The room fell silent. For several moments only the background music and the tinkling of ice cubes could be heard.
“It’s broadcasting signals on a common frequency,” Harris said. “At least one of our local ‘hams’ has been listening to it.” A barrage of questions followed.
It did not take long for news of Sputnik to become official. The Soviet news agency, TASS, released a statement providing technical information and specifics about Iskusstvennyy Sputnik Zemli, or “artificial satellite of the earth.” The Soviets had beaten the Americans into space. Not since Pearl Harbor had the Pentagon been caught by a surprise of such consequence.

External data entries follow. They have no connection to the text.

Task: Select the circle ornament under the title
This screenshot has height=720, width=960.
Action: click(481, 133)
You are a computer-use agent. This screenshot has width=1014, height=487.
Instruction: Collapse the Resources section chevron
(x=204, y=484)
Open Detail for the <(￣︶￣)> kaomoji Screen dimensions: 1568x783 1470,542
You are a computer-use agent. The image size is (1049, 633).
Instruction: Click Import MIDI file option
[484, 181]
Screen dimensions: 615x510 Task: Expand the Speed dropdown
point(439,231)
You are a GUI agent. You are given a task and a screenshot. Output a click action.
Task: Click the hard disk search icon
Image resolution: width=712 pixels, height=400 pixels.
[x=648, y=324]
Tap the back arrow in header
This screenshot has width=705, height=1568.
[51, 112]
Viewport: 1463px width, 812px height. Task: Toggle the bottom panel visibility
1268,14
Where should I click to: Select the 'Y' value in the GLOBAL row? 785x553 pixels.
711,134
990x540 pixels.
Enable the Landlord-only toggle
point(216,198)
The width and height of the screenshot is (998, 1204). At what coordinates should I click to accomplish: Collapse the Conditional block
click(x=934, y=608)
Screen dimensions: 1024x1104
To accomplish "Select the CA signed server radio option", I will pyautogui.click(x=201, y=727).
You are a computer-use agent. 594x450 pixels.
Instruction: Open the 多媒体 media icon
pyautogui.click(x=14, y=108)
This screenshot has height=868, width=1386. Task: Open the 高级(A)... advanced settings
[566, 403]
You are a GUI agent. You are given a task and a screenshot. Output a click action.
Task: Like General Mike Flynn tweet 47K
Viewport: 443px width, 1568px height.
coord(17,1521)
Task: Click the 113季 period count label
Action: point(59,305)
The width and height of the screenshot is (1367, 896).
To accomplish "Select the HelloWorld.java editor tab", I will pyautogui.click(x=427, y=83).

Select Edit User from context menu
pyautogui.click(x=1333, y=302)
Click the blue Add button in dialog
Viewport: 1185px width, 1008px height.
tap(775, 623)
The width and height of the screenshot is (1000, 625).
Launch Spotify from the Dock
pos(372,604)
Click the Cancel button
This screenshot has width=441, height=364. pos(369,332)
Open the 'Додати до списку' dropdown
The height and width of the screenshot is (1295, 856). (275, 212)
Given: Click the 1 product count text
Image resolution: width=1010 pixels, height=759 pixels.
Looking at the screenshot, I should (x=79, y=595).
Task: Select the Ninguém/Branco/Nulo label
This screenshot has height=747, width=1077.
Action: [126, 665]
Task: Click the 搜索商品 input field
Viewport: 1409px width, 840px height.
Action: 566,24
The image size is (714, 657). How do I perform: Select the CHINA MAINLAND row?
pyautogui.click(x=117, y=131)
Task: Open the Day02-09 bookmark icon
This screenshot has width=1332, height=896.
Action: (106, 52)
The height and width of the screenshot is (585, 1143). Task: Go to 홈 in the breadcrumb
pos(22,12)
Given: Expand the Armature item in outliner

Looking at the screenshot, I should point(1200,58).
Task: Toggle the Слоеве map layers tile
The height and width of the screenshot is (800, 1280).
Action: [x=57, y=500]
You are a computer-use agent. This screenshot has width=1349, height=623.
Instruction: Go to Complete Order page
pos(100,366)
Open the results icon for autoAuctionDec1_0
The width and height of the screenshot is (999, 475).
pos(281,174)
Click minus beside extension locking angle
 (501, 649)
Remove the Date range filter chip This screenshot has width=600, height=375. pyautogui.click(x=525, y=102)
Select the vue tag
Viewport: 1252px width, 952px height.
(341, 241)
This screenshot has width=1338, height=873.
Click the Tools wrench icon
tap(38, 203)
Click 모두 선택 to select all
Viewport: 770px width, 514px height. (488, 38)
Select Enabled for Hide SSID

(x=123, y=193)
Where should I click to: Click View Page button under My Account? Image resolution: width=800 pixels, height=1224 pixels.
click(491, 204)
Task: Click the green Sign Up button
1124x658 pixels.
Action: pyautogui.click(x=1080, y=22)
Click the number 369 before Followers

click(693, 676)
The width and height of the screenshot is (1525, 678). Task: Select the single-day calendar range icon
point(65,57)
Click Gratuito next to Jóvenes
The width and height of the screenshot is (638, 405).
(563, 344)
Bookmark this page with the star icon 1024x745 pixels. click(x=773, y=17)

The nation slipped into a panic over what was seen as superior Soviet scientific prowess. Eisenhower’s attempts to minimize the significance of Sputnik had a reverse effect, with many Americans accusing the president of trying to conceal U.S. military weakness. Sputnik weighed only 184 pounds, but it had been launched into space by a Soviet ICBM. Soon the Soviet ICBM would be able to carry a much heavier payload—such as a nuclear bomb—halfway across the world to any target in the United States.
The situation was made worse when, on December 20, 1957, someone leaked a top secret analysis of the Soviet threat, called the Gaither Report, to the Washington Post. The report “portrays a United States in the gravest danger in its history,” wrote the Post. “It shows an America exposed to an almost immediate threat from the missile-bristling Soviet Union.” If Sputnik had caused mild panic, the Gaither Report produced national hysteria.